Bagpipers oftentimes use terms to describe their experience and skill level that are likely unfamiliar to those outside of the bagpiping community. We'd like to help demystify some of those terms here so you can better understand and evaluate differences between bagpipers.
In competitions - there are two categories of playing: solo and band. Solo competitions, as the name suggests, is when the bagpiper is plays a tune or short set of tunes for an adjudicator. These competitions evaluate the bagpiper for their sound (how the bagpipe is tuned and whether the volume of the drones are in balance with the volume of the chanter) as well as their technical skills and musicality.
In band competitions, the bagpiper is part of a larger ensemble of bagpipers and drummers where the focus is to play a set of tunes in unison - with the aim of sounding like a single piper or drummer. The challenge is in maintaining an identical, steady sound and executing the finger movements and transitions between the tunes flawlessly.

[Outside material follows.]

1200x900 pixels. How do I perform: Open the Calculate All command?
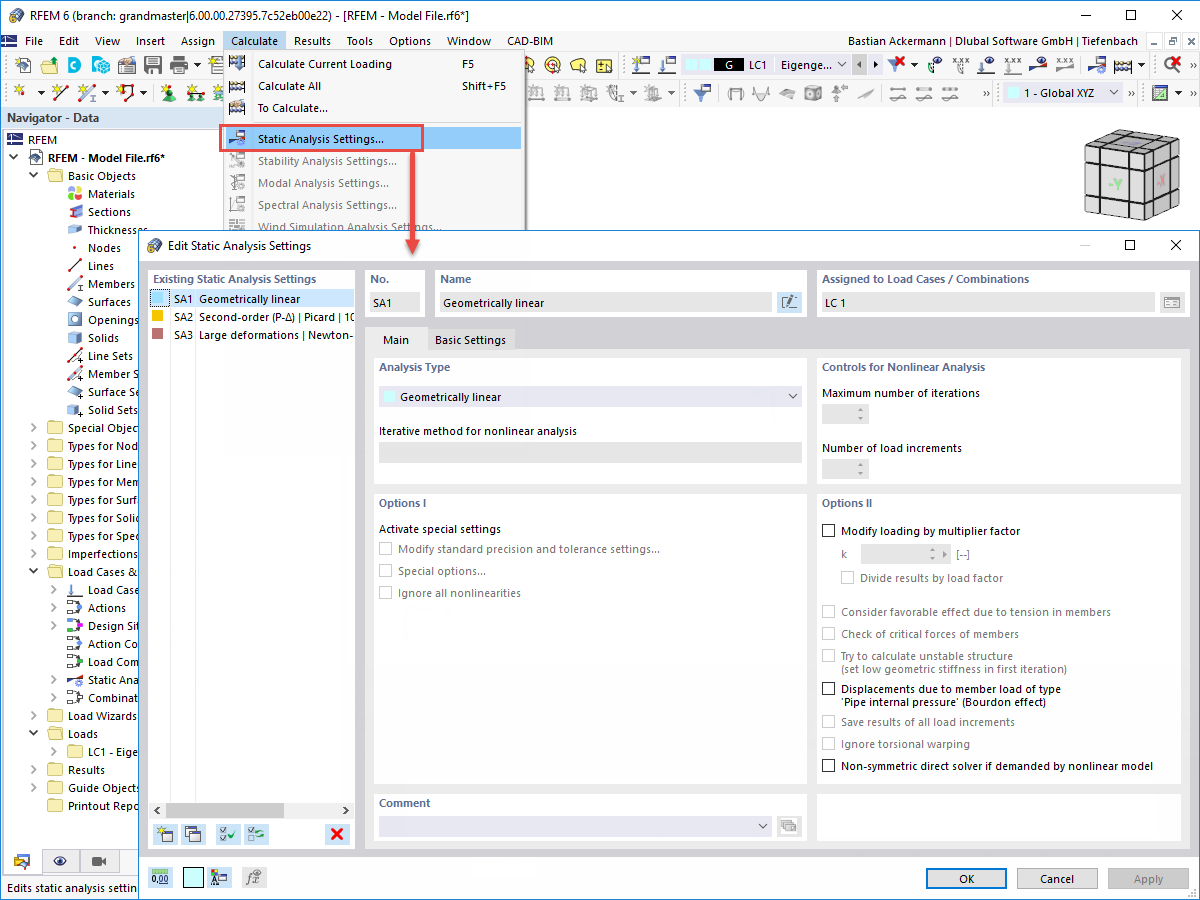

For solo competitions, the bagpiper's skill can fall into one of six 'grades'. The grades range from Grade 5 at the lower-end and typically beginning bagpipers up to 'Open/Professional':
- Grade V (5) - beginning players
- Grade IV (4)
- Grade III (3) - seasoned players with good balance of tone and technical skill
- Grade II (2)
- Grade I (1) - proficient players, superb sound, usually stemming from many years of experience
- Professional/Open - typically some of the top bagpipers
Pipe Bands are graded in a similar fashion with the exception of an 'Open' category - Grade V bands will be comprised of learners with the Grade I bands being the top pipe bands in the world.
So now when you're reading through bagpiper profiles and come across mentions of being a champion in a solo competition grade or playing with a Grade "X" bagpipe band, hopefully you can get a sense of their background and ability to play the bagpipes at your next event.